Exercise
Word for word, copy every line of the data.

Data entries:
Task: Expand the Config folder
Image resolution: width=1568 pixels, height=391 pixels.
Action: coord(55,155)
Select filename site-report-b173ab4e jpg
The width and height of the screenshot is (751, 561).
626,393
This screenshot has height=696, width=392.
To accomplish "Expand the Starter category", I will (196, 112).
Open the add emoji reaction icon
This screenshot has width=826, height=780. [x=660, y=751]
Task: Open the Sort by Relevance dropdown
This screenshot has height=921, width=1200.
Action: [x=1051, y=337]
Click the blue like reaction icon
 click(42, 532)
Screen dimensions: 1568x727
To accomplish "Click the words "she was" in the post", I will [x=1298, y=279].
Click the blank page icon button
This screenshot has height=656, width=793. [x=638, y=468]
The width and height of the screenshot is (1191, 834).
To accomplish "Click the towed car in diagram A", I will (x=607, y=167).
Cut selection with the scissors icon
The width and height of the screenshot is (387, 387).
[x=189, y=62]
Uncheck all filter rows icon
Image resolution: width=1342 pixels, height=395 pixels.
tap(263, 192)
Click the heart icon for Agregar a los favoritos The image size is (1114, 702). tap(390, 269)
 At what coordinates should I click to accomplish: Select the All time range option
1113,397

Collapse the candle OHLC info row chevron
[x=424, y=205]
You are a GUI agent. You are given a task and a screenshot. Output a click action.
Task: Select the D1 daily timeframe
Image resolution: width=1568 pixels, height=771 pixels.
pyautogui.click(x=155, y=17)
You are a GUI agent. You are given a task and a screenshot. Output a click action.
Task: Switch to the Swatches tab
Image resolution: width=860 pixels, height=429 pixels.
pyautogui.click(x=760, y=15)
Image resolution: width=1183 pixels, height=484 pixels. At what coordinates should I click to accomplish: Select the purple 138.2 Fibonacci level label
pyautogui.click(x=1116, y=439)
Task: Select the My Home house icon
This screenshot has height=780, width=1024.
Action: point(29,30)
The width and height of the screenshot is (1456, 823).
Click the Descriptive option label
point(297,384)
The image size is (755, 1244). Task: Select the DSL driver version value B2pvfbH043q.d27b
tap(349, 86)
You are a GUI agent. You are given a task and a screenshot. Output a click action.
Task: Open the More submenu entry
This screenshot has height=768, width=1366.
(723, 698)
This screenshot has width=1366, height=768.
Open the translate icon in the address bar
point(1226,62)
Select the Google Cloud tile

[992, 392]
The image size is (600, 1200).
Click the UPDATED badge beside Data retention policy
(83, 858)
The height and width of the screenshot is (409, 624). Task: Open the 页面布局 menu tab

Solution to the problem
Task: Expand the Config folder
Image resolution: width=1568 pixels, height=391 pixels.
Action: coord(55,155)
Select filename site-report-b173ab4e jpg
The width and height of the screenshot is (751, 561).
626,393
This screenshot has height=696, width=392.
To accomplish "Expand the Starter category", I will (196, 112).
Open the add emoji reaction icon
This screenshot has width=826, height=780. [x=660, y=751]
Task: Open the Sort by Relevance dropdown
This screenshot has height=921, width=1200.
Action: [x=1051, y=337]
Click the blue like reaction icon
 click(42, 532)
Screen dimensions: 1568x727
To accomplish "Click the words "she was" in the post", I will [x=1298, y=279].
Click the blank page icon button
This screenshot has height=656, width=793. [x=638, y=468]
The width and height of the screenshot is (1191, 834).
To accomplish "Click the towed car in diagram A", I will (x=607, y=167).
Cut selection with the scissors icon
The width and height of the screenshot is (387, 387).
[x=189, y=62]
Uncheck all filter rows icon
Image resolution: width=1342 pixels, height=395 pixels.
tap(263, 192)
Click the heart icon for Agregar a los favoritos The image size is (1114, 702). tap(390, 269)
 At what coordinates should I click to accomplish: Select the All time range option
1113,397

Collapse the candle OHLC info row chevron
[x=424, y=205]
You are a GUI agent. You are given a task and a screenshot. Output a click action.
Task: Select the D1 daily timeframe
Image resolution: width=1568 pixels, height=771 pixels.
pyautogui.click(x=155, y=17)
You are a GUI agent. You are given a task and a screenshot. Output a click action.
Task: Switch to the Swatches tab
Image resolution: width=860 pixels, height=429 pixels.
pyautogui.click(x=760, y=15)
Image resolution: width=1183 pixels, height=484 pixels. At what coordinates should I click to accomplish: Select the purple 138.2 Fibonacci level label
pyautogui.click(x=1116, y=439)
Task: Select the My Home house icon
This screenshot has height=780, width=1024.
Action: point(29,30)
The width and height of the screenshot is (1456, 823).
Click the Descriptive option label
point(297,384)
The image size is (755, 1244). Task: Select the DSL driver version value B2pvfbH043q.d27b
tap(349, 86)
You are a GUI agent. You are given a task and a screenshot. Output a click action.
Task: Open the More submenu entry
This screenshot has height=768, width=1366.
(723, 698)
This screenshot has width=1366, height=768.
Open the translate icon in the address bar
point(1226,62)
Select the Google Cloud tile

[992, 392]
The image size is (600, 1200).
Click the UPDATED badge beside Data retention policy
(83, 858)
The height and width of the screenshot is (409, 624). Task: Open the 页面布局 menu tab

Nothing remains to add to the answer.